/---
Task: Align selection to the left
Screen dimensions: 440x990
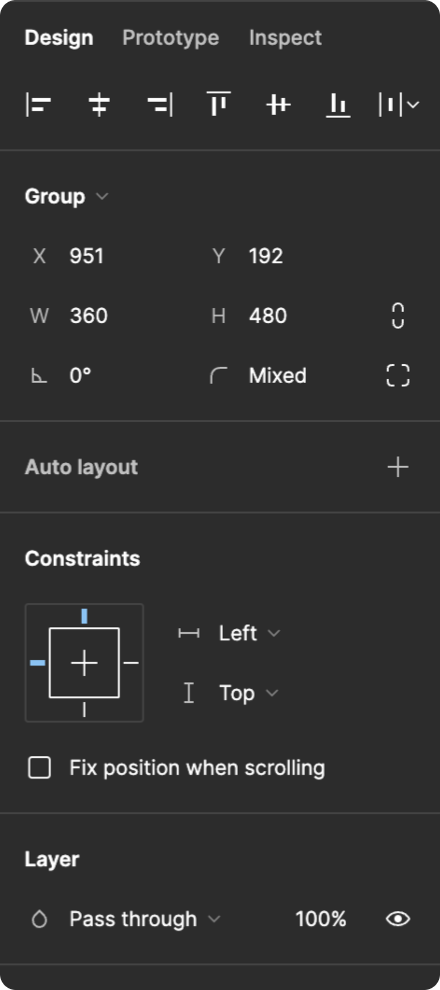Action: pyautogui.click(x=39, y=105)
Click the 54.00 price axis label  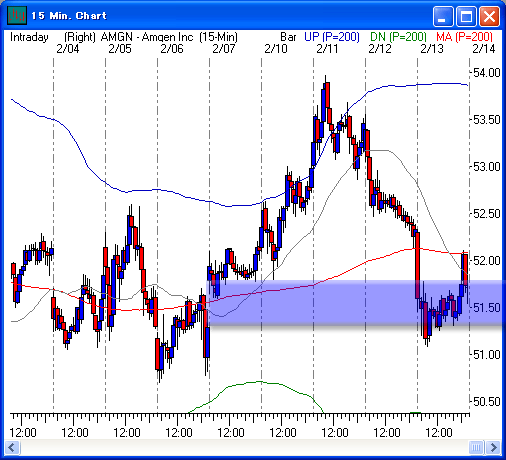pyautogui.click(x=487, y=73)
\---
/---
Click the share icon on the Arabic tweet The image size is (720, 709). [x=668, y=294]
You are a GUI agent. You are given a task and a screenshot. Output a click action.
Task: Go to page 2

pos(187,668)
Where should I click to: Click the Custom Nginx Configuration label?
\---
#### BRIEF:
Take the records above and return, word for word, only the lines that fall from the line with "You are a GUI" to the line with "Where should I", both of them included.

#### OUTPUT OF THE TASK:
You are a GUI agent. You are given a task and a screenshot. Output a click action.
Task: Go to page 2

pos(187,668)
Where should I click to: Click the Custom Nginx Configuration label?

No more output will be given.